— WHAT NEEDS TO BE DONE —
Please rewrite the rows from the line with "Given: Collapse the" through the end of the rows, substituting "color code" for "hex code" and changing nothing else. Omit the pictures.

— DATASET RECORDS —
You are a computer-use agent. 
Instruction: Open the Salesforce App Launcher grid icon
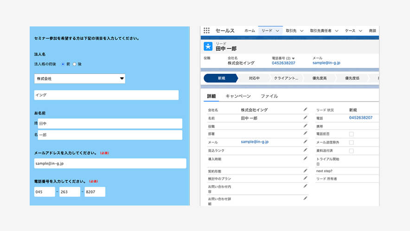[206, 31]
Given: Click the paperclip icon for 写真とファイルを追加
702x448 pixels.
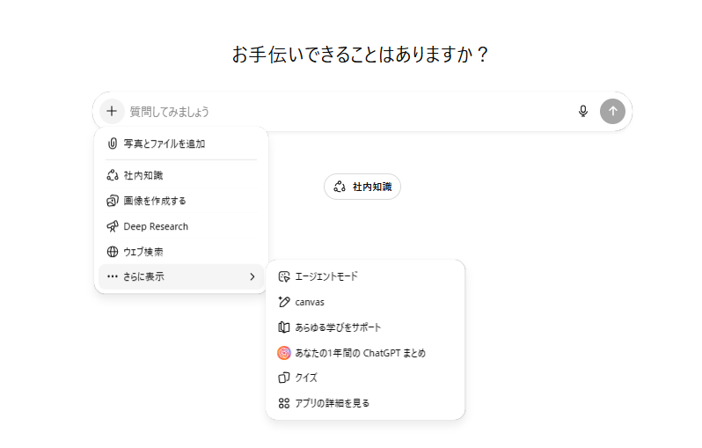Looking at the screenshot, I should pyautogui.click(x=113, y=143).
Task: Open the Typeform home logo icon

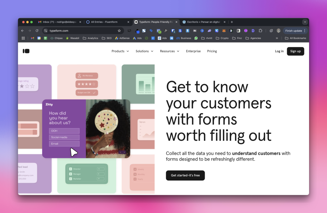Action: [26, 51]
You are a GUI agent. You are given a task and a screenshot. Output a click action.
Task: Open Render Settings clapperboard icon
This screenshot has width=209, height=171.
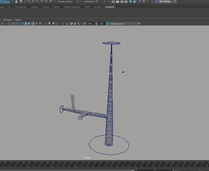click(x=126, y=1)
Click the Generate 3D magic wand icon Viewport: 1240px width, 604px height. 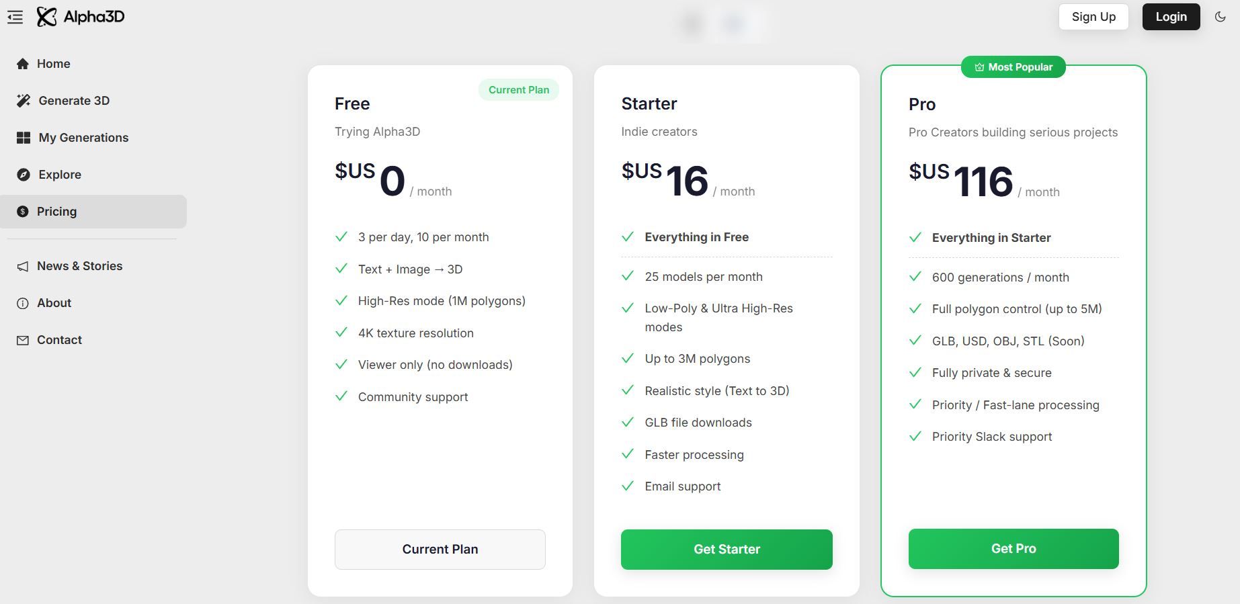[24, 101]
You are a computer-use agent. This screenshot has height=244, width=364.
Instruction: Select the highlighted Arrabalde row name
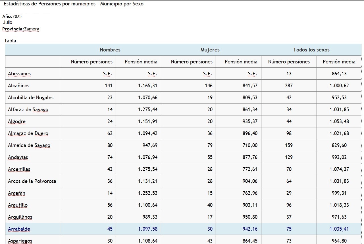click(x=19, y=229)
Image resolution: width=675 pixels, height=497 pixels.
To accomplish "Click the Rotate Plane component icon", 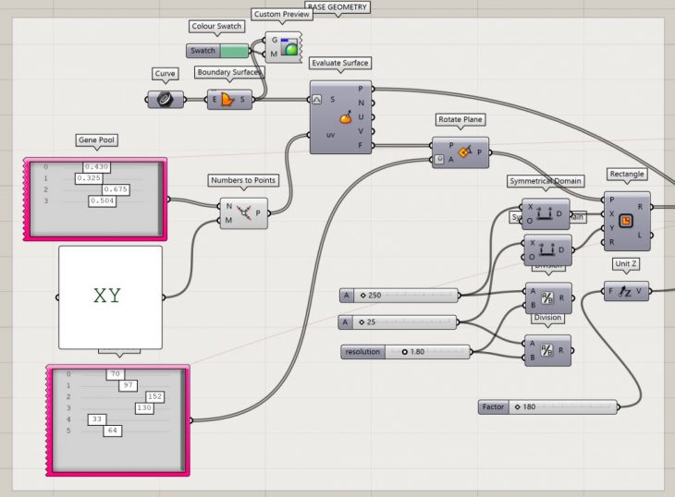I will click(463, 152).
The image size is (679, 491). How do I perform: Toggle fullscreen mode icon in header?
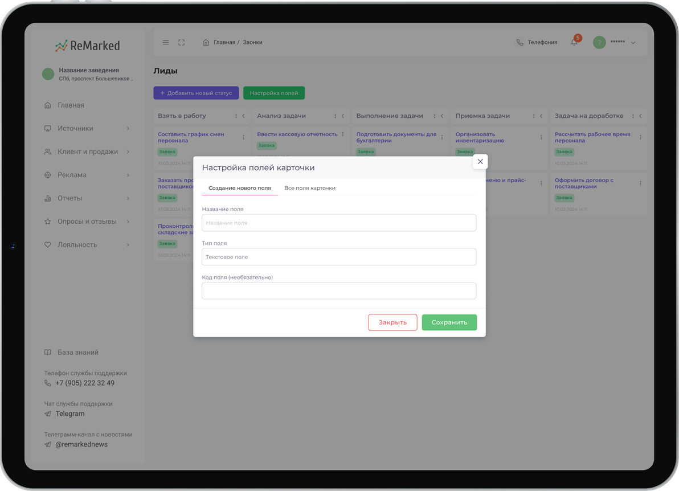(x=182, y=43)
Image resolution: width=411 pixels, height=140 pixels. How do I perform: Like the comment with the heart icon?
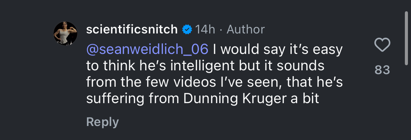382,45
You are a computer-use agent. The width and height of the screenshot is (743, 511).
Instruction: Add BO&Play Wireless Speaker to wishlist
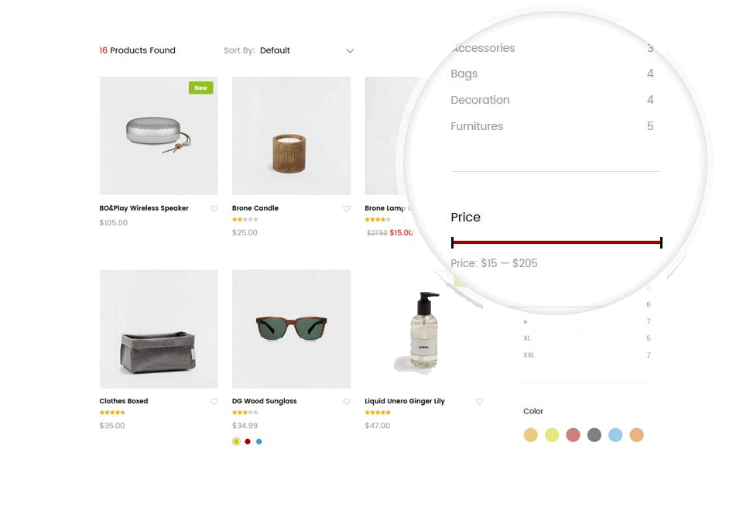click(214, 208)
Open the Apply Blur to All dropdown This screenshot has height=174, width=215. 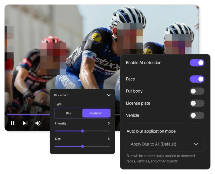165,144
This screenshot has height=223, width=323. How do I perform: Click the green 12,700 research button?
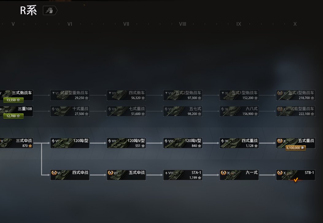pos(13,116)
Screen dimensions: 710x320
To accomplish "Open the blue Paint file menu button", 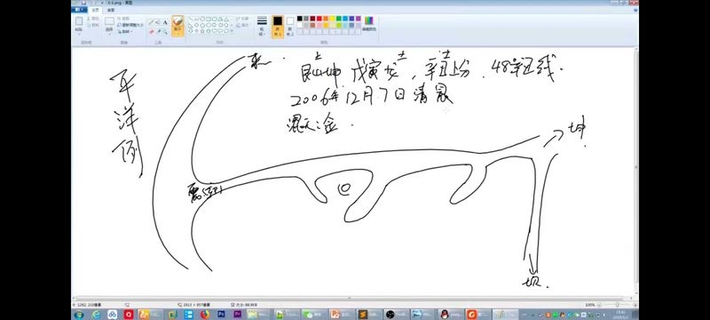I will point(80,10).
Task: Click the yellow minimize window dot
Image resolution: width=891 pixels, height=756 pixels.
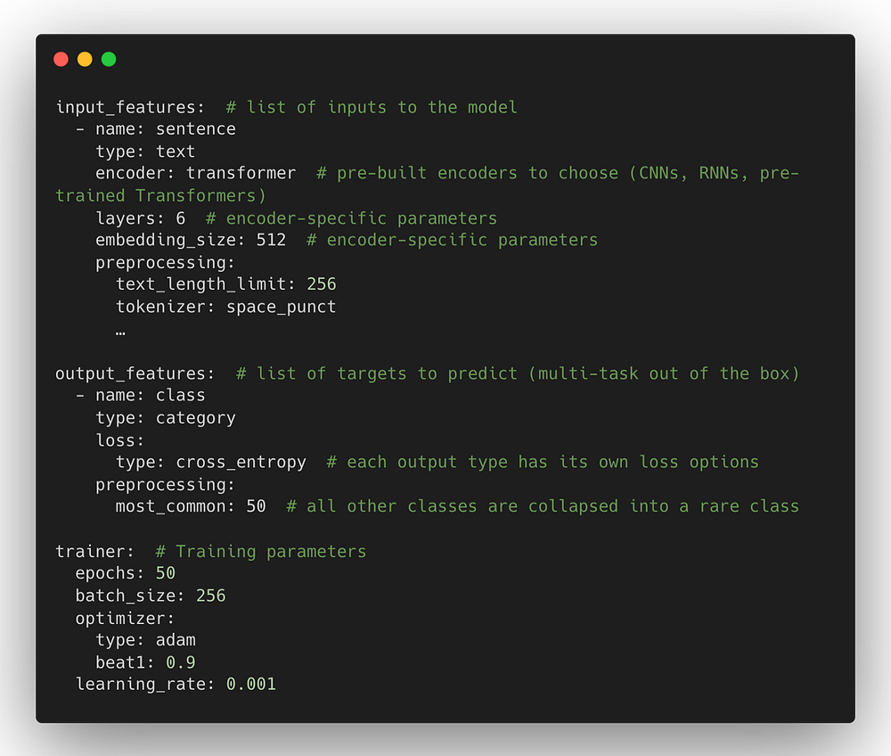Action: coord(85,60)
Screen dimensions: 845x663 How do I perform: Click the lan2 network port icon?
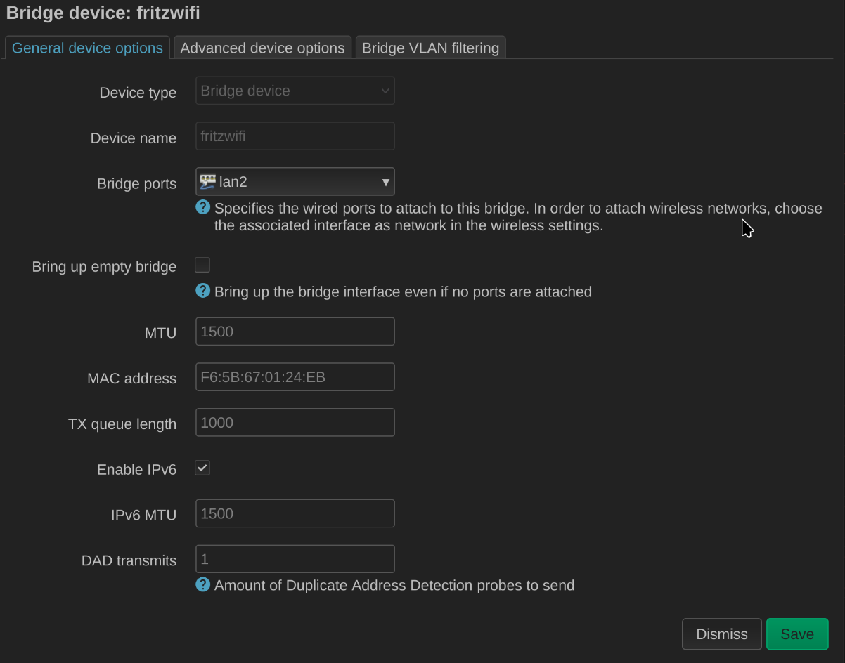(x=208, y=182)
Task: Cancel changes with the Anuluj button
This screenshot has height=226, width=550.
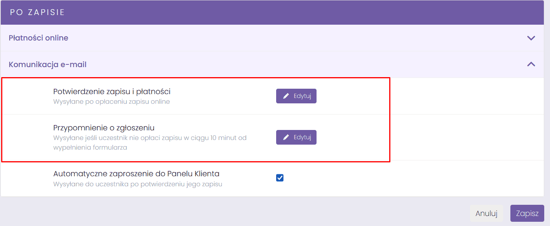Action: tap(486, 213)
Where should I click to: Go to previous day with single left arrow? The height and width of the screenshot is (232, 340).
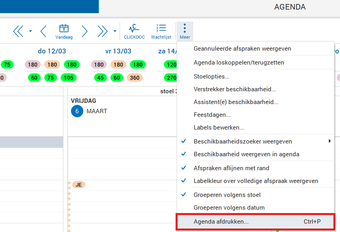[x=43, y=31]
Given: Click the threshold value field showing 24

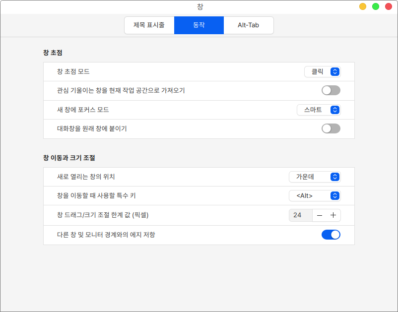Looking at the screenshot, I should [300, 215].
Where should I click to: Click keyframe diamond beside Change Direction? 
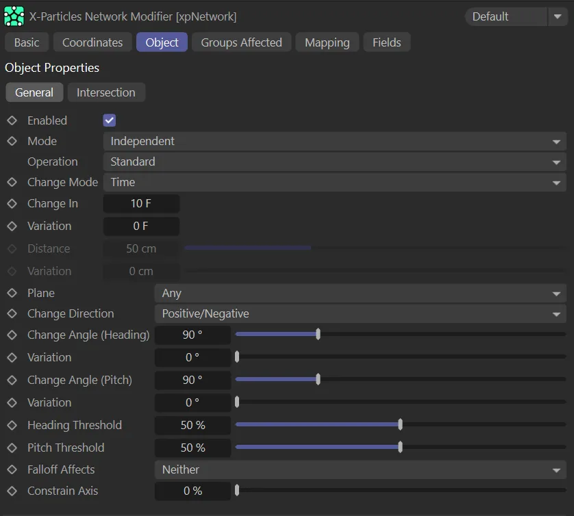[12, 314]
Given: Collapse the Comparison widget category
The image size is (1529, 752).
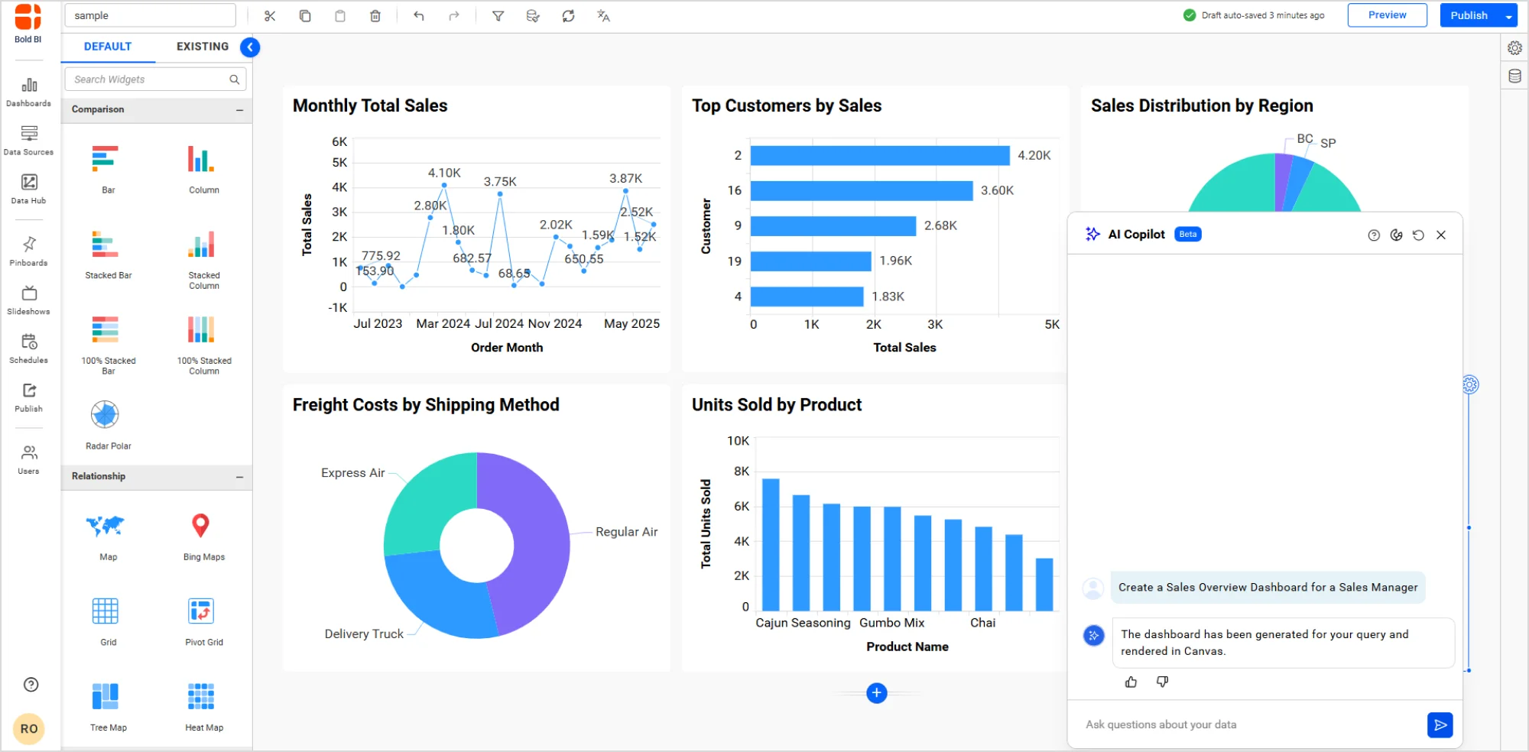Looking at the screenshot, I should 241,109.
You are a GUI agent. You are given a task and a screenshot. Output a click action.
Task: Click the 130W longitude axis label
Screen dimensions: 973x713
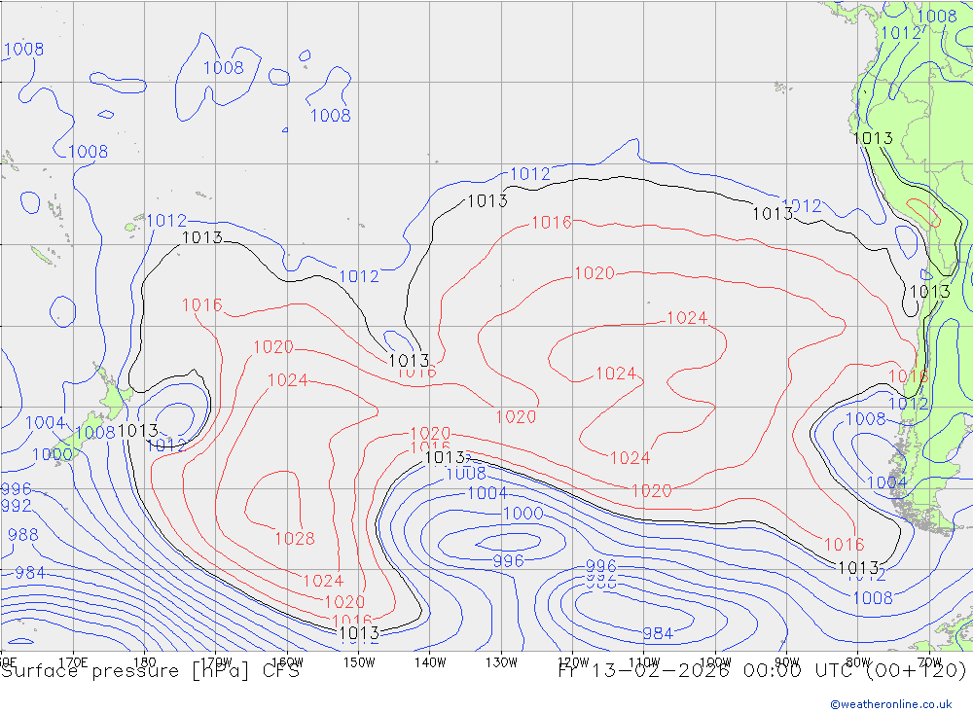[501, 662]
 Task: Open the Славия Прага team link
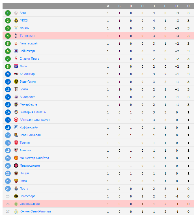coord(29,59)
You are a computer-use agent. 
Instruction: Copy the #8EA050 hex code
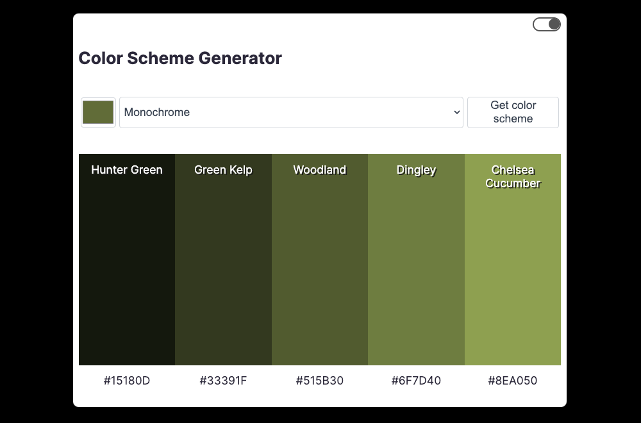(513, 381)
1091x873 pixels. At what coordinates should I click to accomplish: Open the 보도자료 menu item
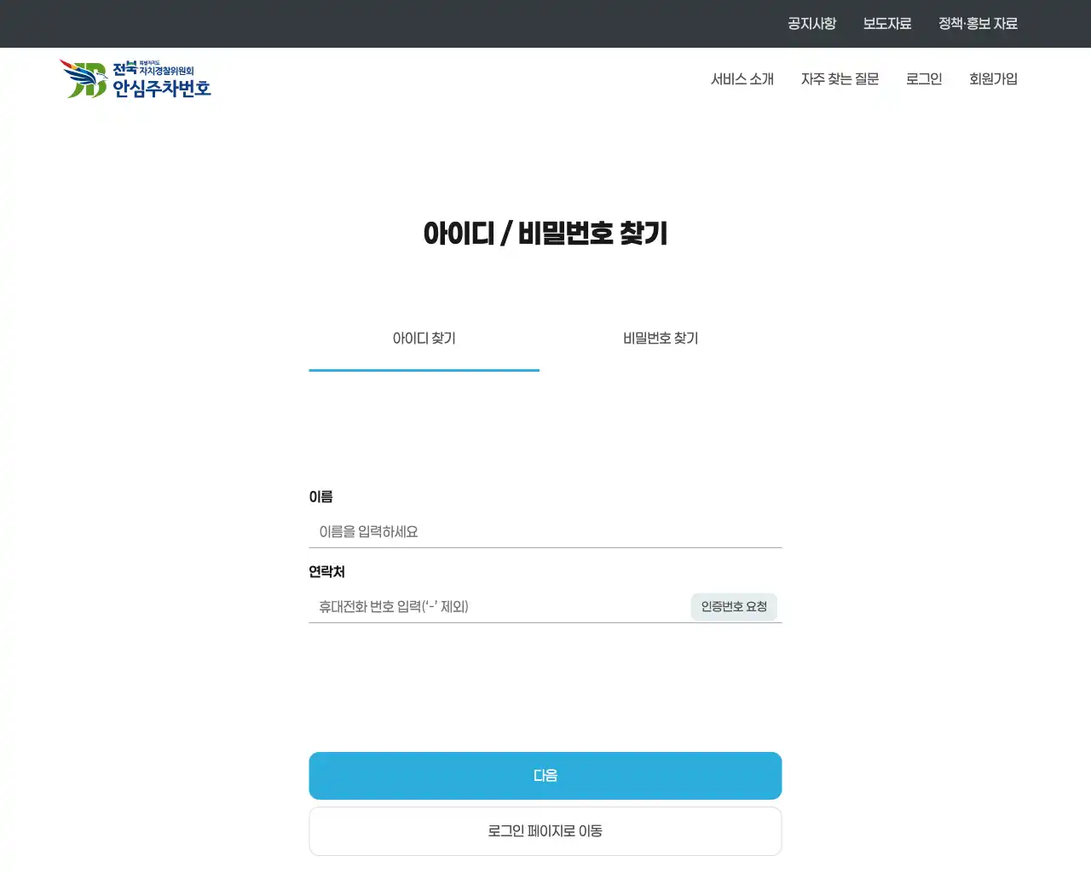[x=887, y=23]
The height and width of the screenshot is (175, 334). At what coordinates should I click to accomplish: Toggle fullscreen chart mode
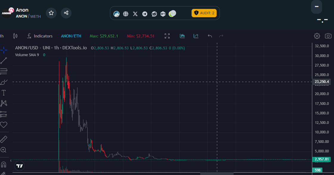167,36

— SOLUTION BELOW —
Given: Collapse the Comparison widget category
The image size is (1529, 752).
Looking at the screenshot, I should 241,109.
You are a GUI agent. You are given a task and a screenshot. Output a click action.
Task: Click the 130W longitude axis label
Screen dimensions: 973x713
[501, 662]
 Task: Open the Славия Прага team link
coord(29,59)
You are a computer-use agent. 
Instruction: Copy the #8EA050 color code
(513, 381)
1091x873 pixels. At what coordinates should I click to accomplish: Open the 보도자료 menu item
[x=887, y=23]
The height and width of the screenshot is (175, 334). At what coordinates should I click to accomplish: Toggle fullscreen chart mode
167,36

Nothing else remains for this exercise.